* _Requirement_
Determine the count of lines in the following entries that contain the string "section". Write only the number.

(Source records)
-*-*-

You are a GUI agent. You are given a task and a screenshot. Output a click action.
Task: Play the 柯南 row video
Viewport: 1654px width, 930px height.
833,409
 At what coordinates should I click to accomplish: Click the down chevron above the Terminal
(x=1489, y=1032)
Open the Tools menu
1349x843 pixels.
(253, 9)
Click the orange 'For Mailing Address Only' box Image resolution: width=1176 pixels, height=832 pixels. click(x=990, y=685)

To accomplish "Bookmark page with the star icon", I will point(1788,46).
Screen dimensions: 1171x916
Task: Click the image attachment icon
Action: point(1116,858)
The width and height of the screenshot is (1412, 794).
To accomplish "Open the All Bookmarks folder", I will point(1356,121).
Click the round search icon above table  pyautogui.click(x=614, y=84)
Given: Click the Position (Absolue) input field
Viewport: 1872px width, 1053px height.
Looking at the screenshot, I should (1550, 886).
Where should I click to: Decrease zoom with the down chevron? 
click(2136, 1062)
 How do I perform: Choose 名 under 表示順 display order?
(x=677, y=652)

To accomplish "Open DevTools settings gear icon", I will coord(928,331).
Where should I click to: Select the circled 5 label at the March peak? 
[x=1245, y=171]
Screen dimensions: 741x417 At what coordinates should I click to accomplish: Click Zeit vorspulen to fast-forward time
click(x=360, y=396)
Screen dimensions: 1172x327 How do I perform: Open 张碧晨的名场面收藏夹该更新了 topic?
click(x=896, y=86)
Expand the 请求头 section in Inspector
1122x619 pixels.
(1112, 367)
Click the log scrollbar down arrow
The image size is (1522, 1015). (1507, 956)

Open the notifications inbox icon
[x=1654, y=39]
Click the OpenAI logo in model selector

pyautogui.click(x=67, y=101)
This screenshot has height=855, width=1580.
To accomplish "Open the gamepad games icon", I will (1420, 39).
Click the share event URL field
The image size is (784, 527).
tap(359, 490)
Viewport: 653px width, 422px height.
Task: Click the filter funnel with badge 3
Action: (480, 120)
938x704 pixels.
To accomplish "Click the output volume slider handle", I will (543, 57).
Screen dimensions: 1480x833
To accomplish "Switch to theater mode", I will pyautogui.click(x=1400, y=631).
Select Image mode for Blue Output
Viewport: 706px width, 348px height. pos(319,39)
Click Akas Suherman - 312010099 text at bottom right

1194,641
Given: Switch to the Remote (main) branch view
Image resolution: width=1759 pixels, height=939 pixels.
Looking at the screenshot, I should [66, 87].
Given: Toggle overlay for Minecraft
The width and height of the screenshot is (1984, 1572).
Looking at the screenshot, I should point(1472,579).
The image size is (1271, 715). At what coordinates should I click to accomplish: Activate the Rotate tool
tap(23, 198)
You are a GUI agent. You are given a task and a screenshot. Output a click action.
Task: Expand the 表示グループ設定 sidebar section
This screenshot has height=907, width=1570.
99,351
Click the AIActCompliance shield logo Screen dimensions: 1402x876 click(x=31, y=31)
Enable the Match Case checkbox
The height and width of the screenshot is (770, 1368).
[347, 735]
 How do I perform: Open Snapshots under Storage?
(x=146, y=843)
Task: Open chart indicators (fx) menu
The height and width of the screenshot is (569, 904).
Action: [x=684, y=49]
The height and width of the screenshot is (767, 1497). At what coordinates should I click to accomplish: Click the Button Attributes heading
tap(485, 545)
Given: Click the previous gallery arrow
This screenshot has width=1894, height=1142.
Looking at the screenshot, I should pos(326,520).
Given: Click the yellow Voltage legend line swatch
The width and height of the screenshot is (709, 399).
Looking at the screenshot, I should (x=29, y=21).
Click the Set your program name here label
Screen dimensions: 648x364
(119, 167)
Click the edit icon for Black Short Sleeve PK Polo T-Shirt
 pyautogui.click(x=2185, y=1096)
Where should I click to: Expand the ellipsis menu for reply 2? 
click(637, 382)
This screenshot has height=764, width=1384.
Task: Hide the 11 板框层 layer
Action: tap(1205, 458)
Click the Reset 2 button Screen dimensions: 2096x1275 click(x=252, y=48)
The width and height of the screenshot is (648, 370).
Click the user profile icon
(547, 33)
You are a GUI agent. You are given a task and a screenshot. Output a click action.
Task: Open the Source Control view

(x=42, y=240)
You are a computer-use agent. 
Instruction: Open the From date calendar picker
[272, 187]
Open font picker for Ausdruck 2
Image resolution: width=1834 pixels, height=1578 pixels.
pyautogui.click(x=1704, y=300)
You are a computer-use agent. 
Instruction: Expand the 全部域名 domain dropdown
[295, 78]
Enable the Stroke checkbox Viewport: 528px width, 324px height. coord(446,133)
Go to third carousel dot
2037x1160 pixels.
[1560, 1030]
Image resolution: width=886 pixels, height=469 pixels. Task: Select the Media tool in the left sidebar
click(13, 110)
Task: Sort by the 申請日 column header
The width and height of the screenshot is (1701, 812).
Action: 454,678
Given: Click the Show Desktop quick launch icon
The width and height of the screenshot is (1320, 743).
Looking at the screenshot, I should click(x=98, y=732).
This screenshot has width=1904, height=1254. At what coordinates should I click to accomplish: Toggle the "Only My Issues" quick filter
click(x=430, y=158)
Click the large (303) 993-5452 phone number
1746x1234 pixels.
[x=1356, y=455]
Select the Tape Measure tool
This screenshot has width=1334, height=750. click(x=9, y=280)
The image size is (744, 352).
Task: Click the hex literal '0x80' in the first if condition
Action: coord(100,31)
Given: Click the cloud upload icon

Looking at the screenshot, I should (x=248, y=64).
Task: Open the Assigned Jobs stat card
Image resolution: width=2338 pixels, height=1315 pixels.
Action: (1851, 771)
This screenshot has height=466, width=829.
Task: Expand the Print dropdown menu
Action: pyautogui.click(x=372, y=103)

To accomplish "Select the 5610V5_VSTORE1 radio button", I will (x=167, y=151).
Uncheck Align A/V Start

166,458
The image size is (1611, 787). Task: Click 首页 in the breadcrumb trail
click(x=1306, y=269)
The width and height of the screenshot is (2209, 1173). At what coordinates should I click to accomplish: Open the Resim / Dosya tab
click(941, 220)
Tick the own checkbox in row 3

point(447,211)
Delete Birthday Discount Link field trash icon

-*-*-

* _Response to the exercise_
2